The aim of this study was to compare the abilities of cannabidiolic acid methyl ester (HU-580) and cannabidiolic acid (CBDA) to enhance 5-HT1A receptor activation in vitro and produce 5-HT1A -mediated reductions in nausea and anxiety in vivo. We investigated the effects of HU-580 and CBDA on (i) activation by 8-hydroxy-2-(di-n-propylamino)tetralin of human 5-HT1A receptors in CHO cell membranes, using [35 S]-GTPγS binding assays, (ii) gaping by rats in acute and anticipatory nausea models, and (iii) stress-induced anxiety-like behaviour, as indicated by exit time from the light compartment of a light-dark box of rats subjected 24h earlier to six tone-paired foot shocks.

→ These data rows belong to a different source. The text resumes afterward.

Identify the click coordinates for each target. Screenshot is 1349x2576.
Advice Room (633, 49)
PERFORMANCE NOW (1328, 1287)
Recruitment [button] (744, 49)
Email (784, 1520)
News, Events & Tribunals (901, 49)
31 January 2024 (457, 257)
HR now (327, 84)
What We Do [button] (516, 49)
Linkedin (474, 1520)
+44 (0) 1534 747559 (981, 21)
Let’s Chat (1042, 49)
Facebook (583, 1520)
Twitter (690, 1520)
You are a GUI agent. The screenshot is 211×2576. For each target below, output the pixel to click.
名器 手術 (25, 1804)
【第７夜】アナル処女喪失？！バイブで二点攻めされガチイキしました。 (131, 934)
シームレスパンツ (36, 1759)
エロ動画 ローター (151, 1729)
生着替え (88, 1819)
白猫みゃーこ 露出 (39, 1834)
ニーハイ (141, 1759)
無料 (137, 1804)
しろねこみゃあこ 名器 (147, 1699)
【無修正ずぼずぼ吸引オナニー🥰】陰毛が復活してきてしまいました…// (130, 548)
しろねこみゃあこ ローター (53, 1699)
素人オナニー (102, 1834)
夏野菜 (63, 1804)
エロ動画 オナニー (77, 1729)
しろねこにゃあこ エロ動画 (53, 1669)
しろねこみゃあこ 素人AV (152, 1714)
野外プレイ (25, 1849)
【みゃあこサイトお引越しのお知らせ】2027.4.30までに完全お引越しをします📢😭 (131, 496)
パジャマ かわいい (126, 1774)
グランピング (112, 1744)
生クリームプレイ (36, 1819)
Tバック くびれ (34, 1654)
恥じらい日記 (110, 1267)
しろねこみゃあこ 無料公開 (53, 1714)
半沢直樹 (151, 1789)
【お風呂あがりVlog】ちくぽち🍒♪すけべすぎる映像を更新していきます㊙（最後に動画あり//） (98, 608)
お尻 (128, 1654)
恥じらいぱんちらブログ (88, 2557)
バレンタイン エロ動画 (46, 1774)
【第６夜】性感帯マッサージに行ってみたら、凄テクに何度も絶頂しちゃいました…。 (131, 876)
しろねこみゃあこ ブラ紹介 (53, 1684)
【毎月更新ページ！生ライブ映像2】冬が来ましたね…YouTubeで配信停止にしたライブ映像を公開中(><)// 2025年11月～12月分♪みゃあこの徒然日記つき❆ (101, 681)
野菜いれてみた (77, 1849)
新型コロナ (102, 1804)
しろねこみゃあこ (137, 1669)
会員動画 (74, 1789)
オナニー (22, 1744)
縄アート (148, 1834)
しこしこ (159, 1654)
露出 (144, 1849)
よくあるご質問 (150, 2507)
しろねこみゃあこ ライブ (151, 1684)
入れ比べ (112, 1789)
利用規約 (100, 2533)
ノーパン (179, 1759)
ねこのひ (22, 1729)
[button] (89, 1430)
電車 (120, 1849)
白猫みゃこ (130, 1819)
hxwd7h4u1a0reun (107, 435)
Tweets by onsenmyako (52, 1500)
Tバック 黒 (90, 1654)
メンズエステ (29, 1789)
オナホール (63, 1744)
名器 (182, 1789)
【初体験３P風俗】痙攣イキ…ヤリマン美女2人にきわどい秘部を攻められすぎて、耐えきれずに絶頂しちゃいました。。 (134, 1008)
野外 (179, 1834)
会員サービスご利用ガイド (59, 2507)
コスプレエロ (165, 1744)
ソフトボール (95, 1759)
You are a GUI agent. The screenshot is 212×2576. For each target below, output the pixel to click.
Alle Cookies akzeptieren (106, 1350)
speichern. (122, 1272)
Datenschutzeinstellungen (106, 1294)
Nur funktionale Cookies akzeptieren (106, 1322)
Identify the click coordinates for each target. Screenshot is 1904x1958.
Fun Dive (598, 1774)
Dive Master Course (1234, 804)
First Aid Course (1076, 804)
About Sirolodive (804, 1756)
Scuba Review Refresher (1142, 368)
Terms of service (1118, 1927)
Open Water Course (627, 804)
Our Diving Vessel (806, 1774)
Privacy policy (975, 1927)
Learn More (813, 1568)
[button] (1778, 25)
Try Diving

HU-580 and CBDA increased the Emax of 8-hydroxy-2-(di-n-propylamino) tetralin in vitro at 0.01-10 and 0.1-10nM, respectively, and reduced signs of (i) acute nausea at 0.1 and 1μg·kg-1 i.p. and at 1μg·kg-1 i.p., respectively, and (ii) anticipatory nausea at 0.01 and 0.1μg·kg-1 , and at 0.1μg·kg-1 i.p. respectively. At 0.01μg·kg-1 , HU-580, but not CBDA, increased the time foot-shocked rats spent in the light compartment of a light-dark box. The anti-nausea and anti-anxiety effects of 0.01 or 0.1μg·kg-1 HU-580 were opposed by the 5-HT1A antagonist, WAY100635 (0.1mg·kg-1 i.p.). HU-580 is more potent than CBDA at enhancing 5-HT1A receptor activation, and inhibiting signs of acute and anticipatory nausea, and anxiety. Consequently, HU-580 is a potential medicine for treating some nausea and anxiety disorders and possibly other disorders ameliorated by enhancement of 5-HT1A receptor activation.